● **SUPPLIED PASSAGE**
Why is this prayer almost the only thing that the Jews have resisted the rabbinic rulings about? Across the generations, from the earliest liturgies for the Yamim Noraim till today, ordinary Jews demand the right as a community to convene a communal Beit Din, to remove the scrolls in the evening service from the Aron Kodesh – which we leave open and empty -, and in the presence of the community repeat this formulation three times, each time louder than the last.

We know how this prayer looks to the uninformed – the idea that we begin our service annulling any vows made retroactively or proactively does not play well to the outside world who would not understand that the vows in question are only those between us and God.  Many Jews listening to Kol HaNedarim would have had real lived experience of the anti-Semitic uses this prayer has been put to.  Christian Europe called us perfidious oath breakers precisely because they did not understand the limits of the Kol HaNedarim prayer, did not understand that it was framed in the relationship between us and God, not the relationships between human beings.  The More Judaico (Jewish Oath) was a special form of oath taken in the courtrooms of western Europe, rooted in antisemitism and accompanied by particularly unpleasant requirements such as making the Jew stand on the bloody skin of a pig to recite the words of the oath, or to stand bareheaded on a wobbly stool and beaten if he fell off. The intentionally humiliating, painful and dangerous More Judaico was required of Jews in some European courts of law until the 20th century.

So what is it about the Kol HaNedarim prayer that causes us to cling to a formulation of dubious wording, decried by the rabbis and used against us so cruelly and violently by the people among whom we lived? Why have the Jewish people so consistently and so determinedly fought for this prayer, even using it to describe the service that begins Yom Kippur? What is going on that across the generations, across geography, across every expression of the Jewish people, this formulation – the Kol HaNedarim is so cherished?

It is a question that cannot be definitively answered, but I think driving this determination to recite and to hear the words of this prayer – even for Jews who have little contact with the liturgy or with the community – are the twin ideas of our obligation and commitment to a relationship with something outside ourselves, and of a need for the connection and possibilities of being truly seen and understood, leading to deep forgiveness.

● **RECORDED DATA**
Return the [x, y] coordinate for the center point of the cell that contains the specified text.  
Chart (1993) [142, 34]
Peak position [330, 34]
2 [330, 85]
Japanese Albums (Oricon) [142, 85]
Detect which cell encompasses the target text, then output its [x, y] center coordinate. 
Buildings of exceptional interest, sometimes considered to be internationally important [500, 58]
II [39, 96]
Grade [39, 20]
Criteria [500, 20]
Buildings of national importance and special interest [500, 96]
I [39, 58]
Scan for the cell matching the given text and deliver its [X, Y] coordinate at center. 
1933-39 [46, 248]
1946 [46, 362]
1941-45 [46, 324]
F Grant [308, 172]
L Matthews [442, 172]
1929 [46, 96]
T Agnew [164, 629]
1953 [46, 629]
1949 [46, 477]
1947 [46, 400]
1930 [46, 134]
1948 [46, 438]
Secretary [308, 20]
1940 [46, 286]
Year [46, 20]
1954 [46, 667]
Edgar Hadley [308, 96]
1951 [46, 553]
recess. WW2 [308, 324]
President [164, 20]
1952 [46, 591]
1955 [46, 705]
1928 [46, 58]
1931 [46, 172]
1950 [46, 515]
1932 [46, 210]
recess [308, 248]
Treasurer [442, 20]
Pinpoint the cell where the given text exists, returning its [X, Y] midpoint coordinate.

● **SHORT TASK**
In the passage on the Kol HaNedarim prayer, what actions do ordinary Jews demand the right to carry out as a community? List every one.

● **CORRECT RESULT**
- Convene a communal Beit Din
- Remove the scrolls from the Aron Kodesh in the evening service, leaving it open and empty
- Repeat the formulation three times in the presence of the community, each time louder than the last